There are considerable differences between the ways oxidation develops in various materials.
One commonly cited example is the surface of solid aluminum.
Although the oxidation of Al is rather rapid in the presence of even trace amounts of molecular oxygen,
the formation of a relatively thin surface oxide layer effectively passivates the bulk from further oxidation.
By contrast, oxidation of metals like Fe proceeds well into the bulk.
In spite of the fact that the free surfaces of liquid metals have recently attracted considerable attention
because of the atomic ordering at the liquid-vapor interface [reference]
there have been very few studies of their reactive properties.
Oxidation of such surfaces are of particular interest because they lack the types of defects
at which homogeneous nucleation occurs on solid surfaces namely steps, pits and dislocations.
In addition, surface oxidation of liquid metals can drastically change the surface tension
which will have a profound effect on the way the liquid metal wets different surfaces.
This is important for practical processes such as soldering, brazing, casting etc.
The only two liquid metals for which the structure of the surface oxide has been studied
by x-ray scattering technique are In and Ga, which were found to behave differently.
Oxidation of the liquid Ga surface is similar to that of solid Al in that it saturates at a 5 Å depth
to form a uniform layer protecting the metal from further oxidation.
By contrast, oxidation of liquid In produces a rough oxide film from which there is negligible
x-ray reflectivity signal.
Grazing incidence diffraction (GID) of the Ga surface oxide did not reveal any Bragg peaks,
indicating that this oxide is amorphous.
A direct comparison with In is not possible since GID measurements were not done for the surface oxide to date.
Outline
Surface oxidation study is important because of:
Corrosion study (oxidation penetration depth study)
New surface phase formation is possible
Surface tension and Wetting properties modification due to surface oxidation (liquid specific)
Kinetics and morphology of a surface oxidation (oxidation rate, nucleation, epitaxial growth)
Chemical reactions (oxidation as an example) at liquid surfaces (especially liquid metals) have never been a subject
of a systematic study, thus there are some questions:
We already know that at some surfaces (liquid Ga) oxidation does not go deep into the bulk whereas an
oxide dissolves well in the bulk of liquid Potassium.
Are there any rules capable to predict a scenario of a liquid surface oxidation?
Is the oxidation of a liquid different of the oxidation of a solid surface?
Achievements
The surface oxidation of liquid Sn [reference]
has recently been studied by x-ray scattering (reflectivity, off-specular
diffuse scattering, grazing incidence diffraction).

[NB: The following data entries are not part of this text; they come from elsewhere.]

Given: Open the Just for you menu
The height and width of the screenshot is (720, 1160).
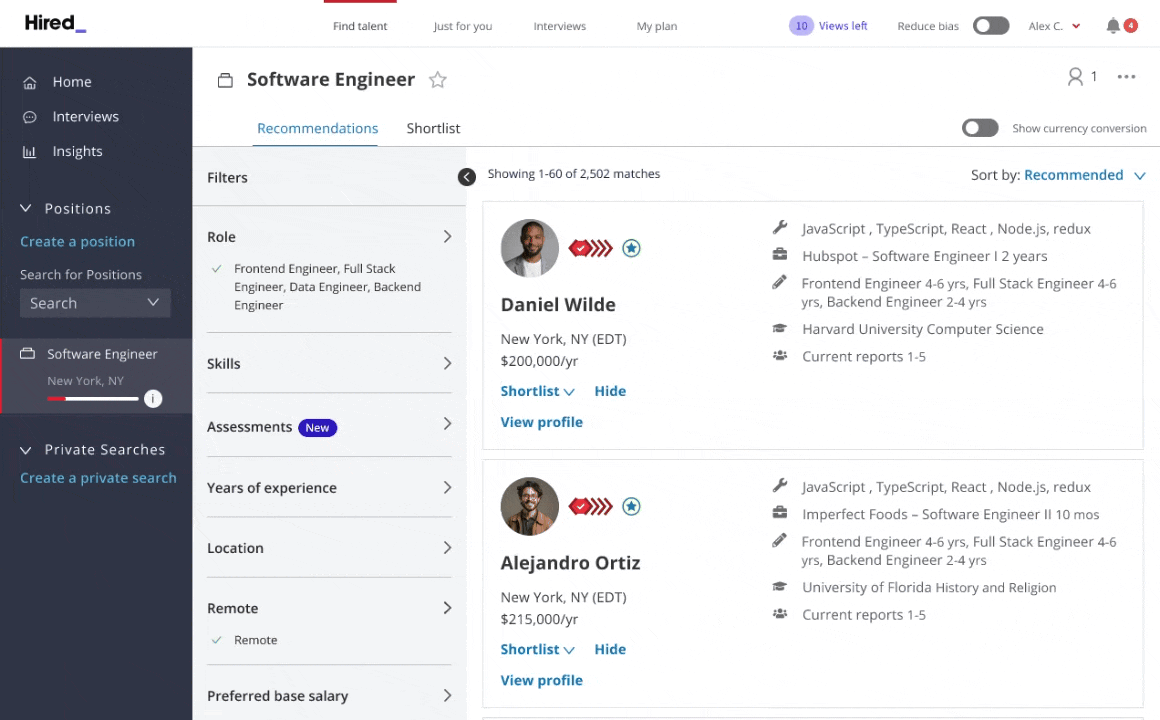Looking at the screenshot, I should (462, 26).
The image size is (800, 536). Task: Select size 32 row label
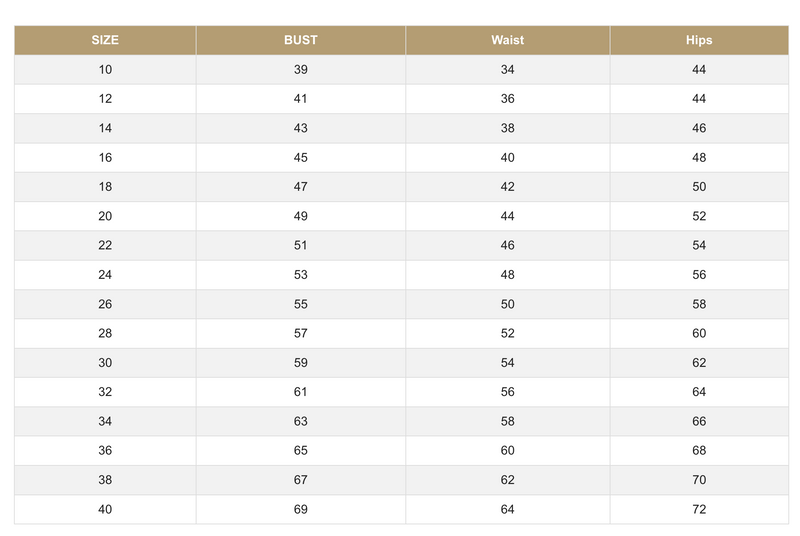(x=105, y=392)
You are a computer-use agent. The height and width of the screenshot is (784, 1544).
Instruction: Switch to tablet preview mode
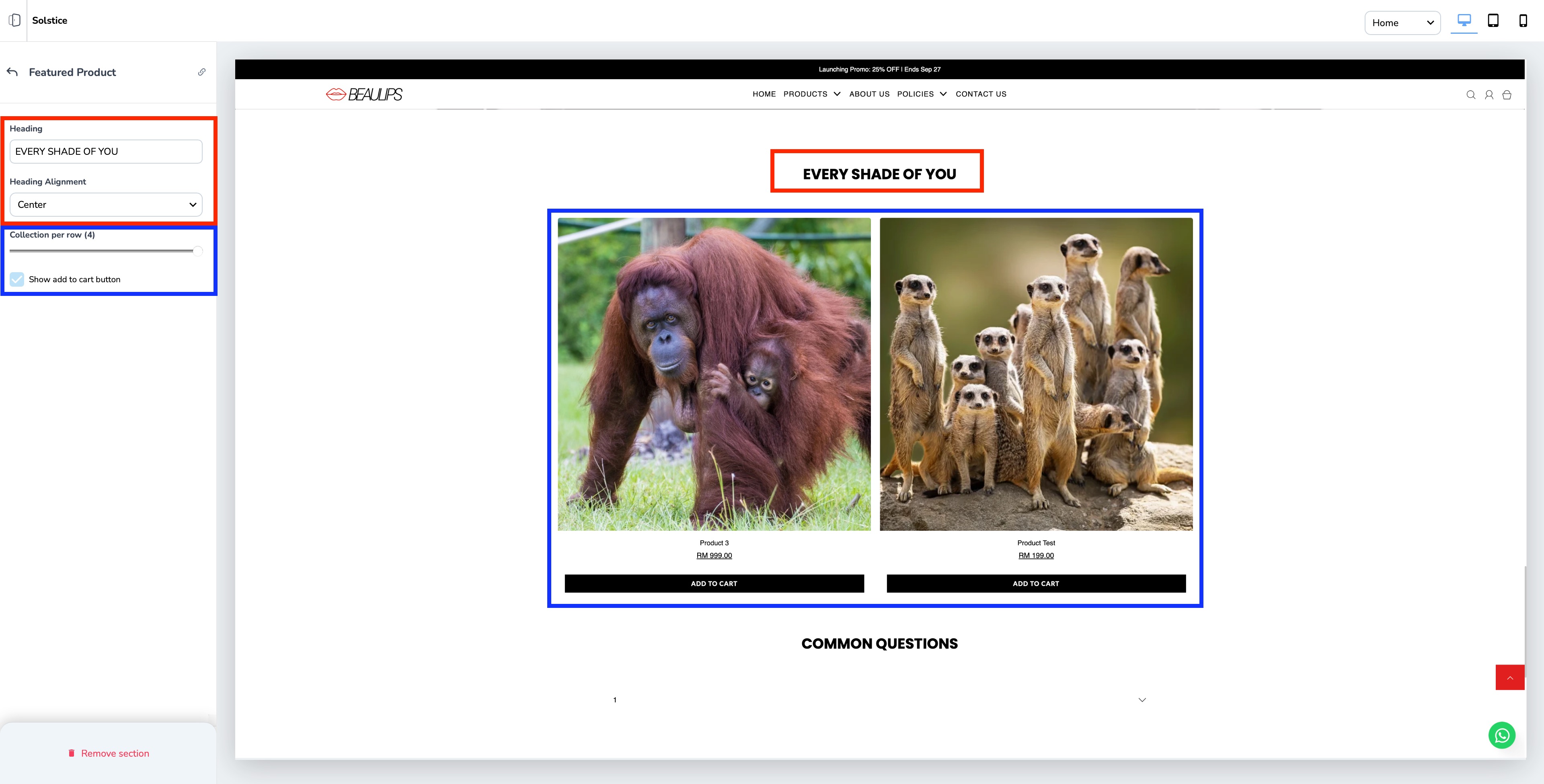click(x=1493, y=21)
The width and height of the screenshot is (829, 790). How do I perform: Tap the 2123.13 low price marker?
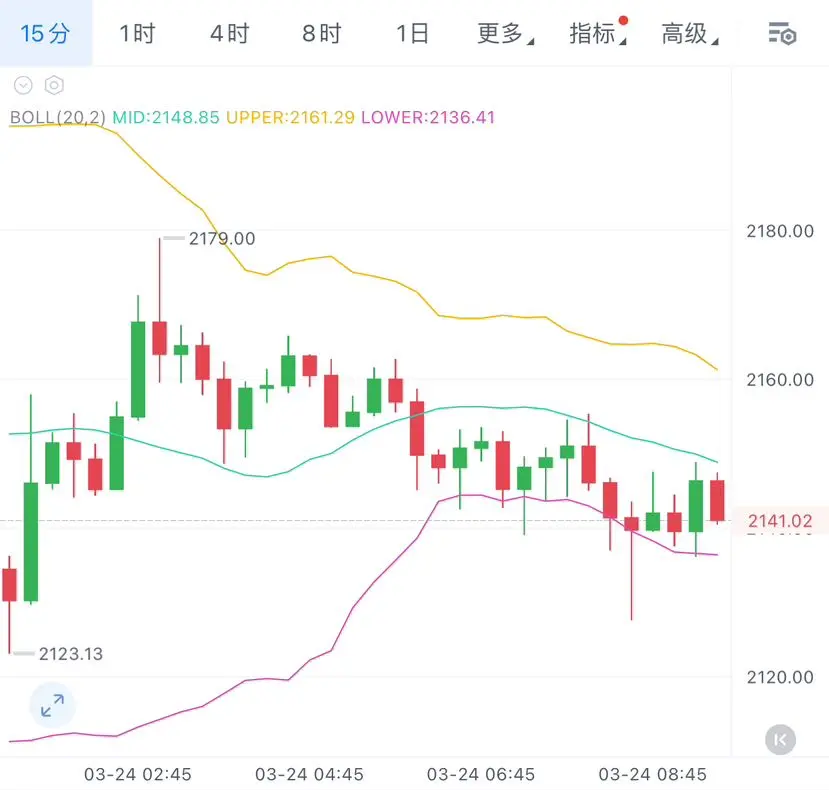point(70,654)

The study reveals oxidation kinetics and formation of a previously unreported crystalline phase of
SnO at the liquid-vapour interface of Sn. Our experiments reveal that the pure liquid Sn surface
does not react with molecular oxygen below an activation pressure of ~5.0*10^-6 Torr.

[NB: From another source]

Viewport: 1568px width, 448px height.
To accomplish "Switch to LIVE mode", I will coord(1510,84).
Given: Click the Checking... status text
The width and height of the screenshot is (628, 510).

Above that pressure a rough solid Sn oxide grows over the liquid metal surface.
Once the activation pressure has been exceeded the oxidation proceeds at pressures below
the oxidation pressure threshold.
The observed diffraction pattern associated with the surface oxidation does not match any
of the known Sn oxide phases. The data have an explicit signature of the face-centred cubic structure,
however it requires lattice parameters that are about 9% smaller than those reported for cubic structures
of high-pressure phases of Sn oxides.
The further plan is to extend the oxidation study to binary alloys starting from a very important and
interesting system AuSi. The surface oxidation of liquid AuSi eutectic alloy experiment is scheduled for August
2004, ChemMat-CARS, APS, Argonne, IL.